Segment Open
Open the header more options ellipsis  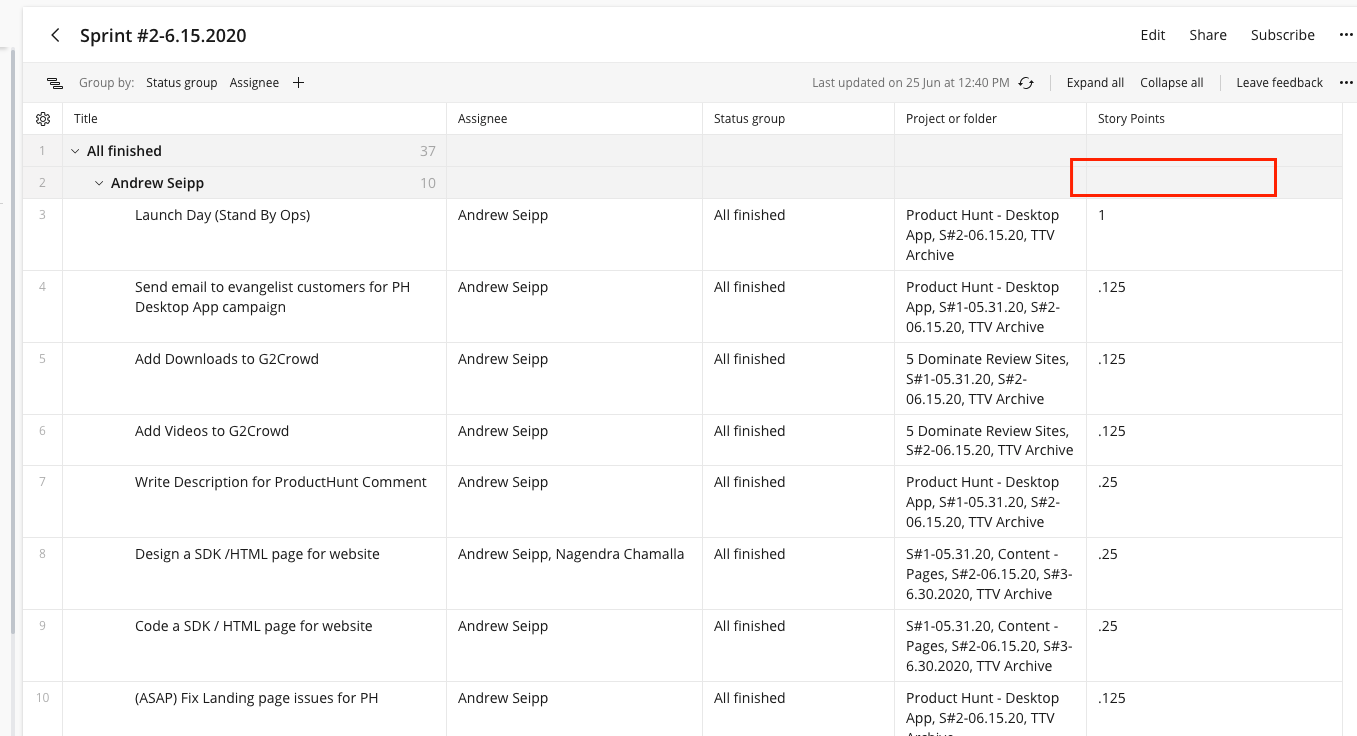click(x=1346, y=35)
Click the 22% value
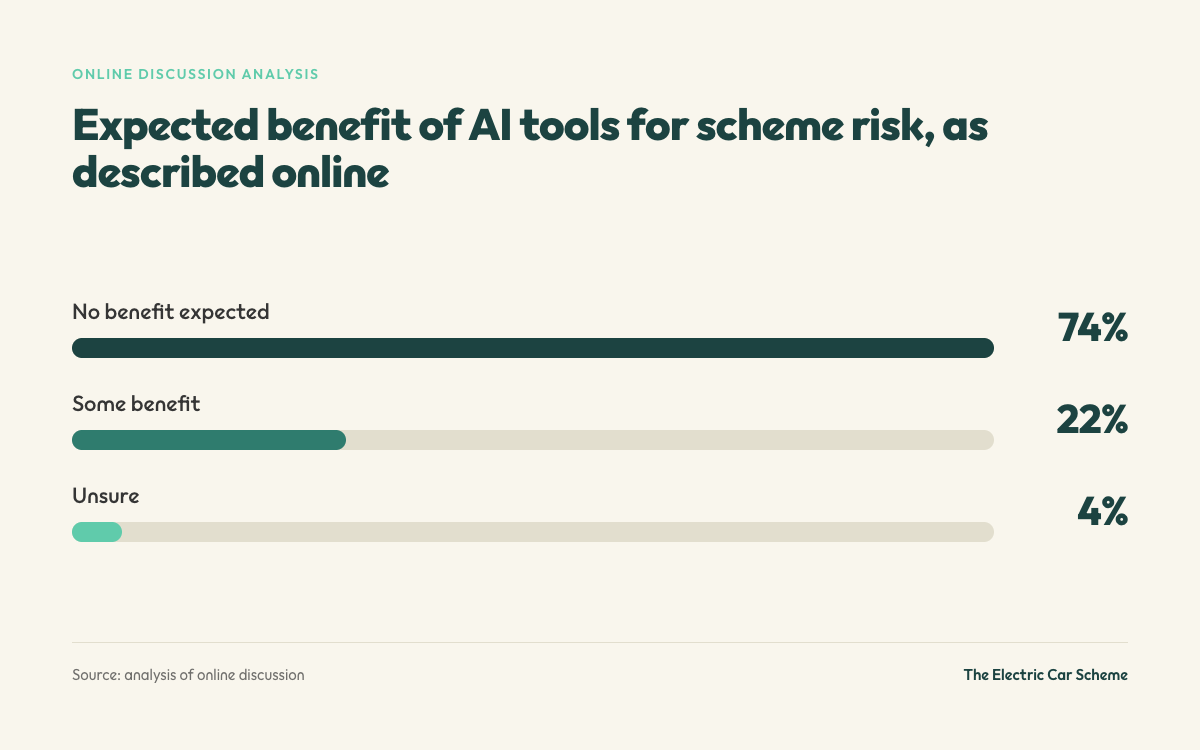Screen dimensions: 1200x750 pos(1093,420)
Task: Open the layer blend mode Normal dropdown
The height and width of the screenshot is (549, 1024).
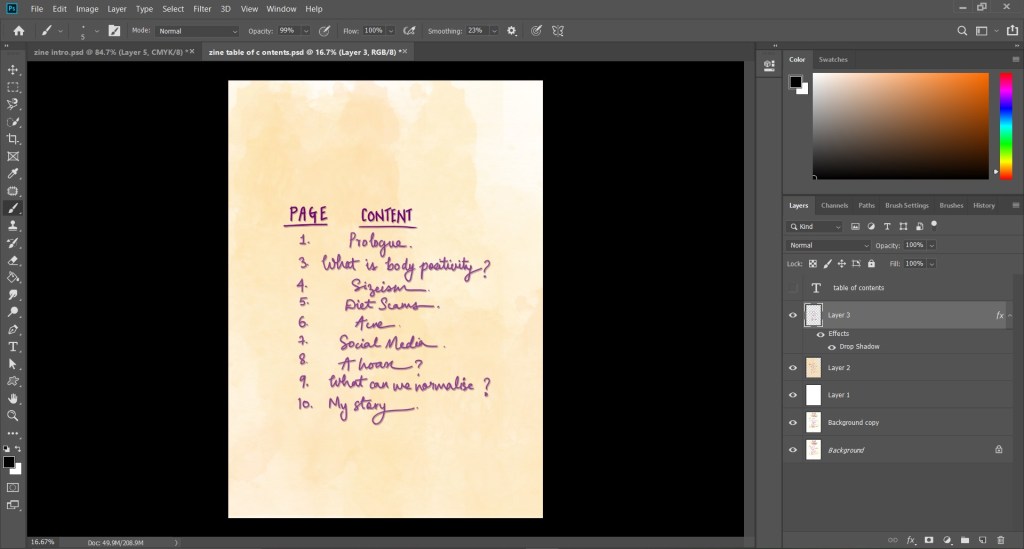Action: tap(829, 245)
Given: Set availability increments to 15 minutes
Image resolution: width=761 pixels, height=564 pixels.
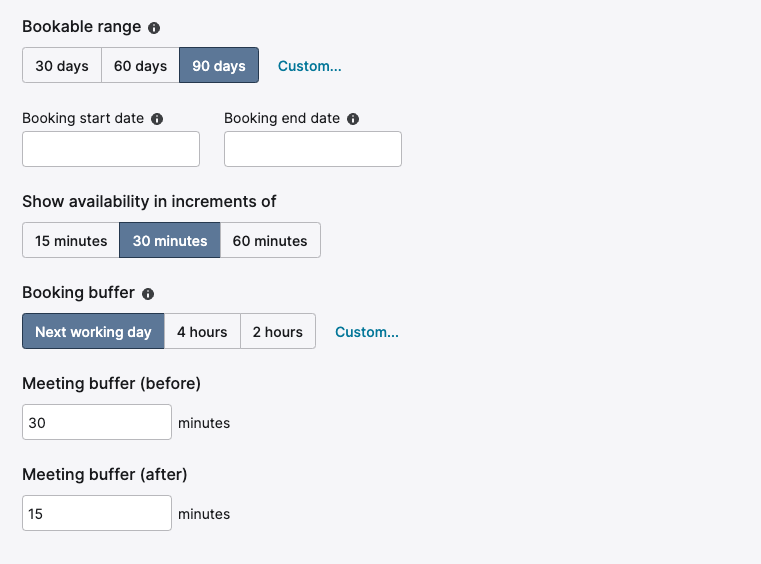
Segment Closed
■ **Task requirements**
Output only the lines running from the one containing "Task: Open the" to the end of the records, inclusive and exact; skip the pictures.

■ **Written response**
Task: Open the layer blend mode Normal dropdown
The height and width of the screenshot is (549, 1024).
Action: tap(829, 245)
Given: Set availability increments to 15 minutes
Image resolution: width=761 pixels, height=564 pixels.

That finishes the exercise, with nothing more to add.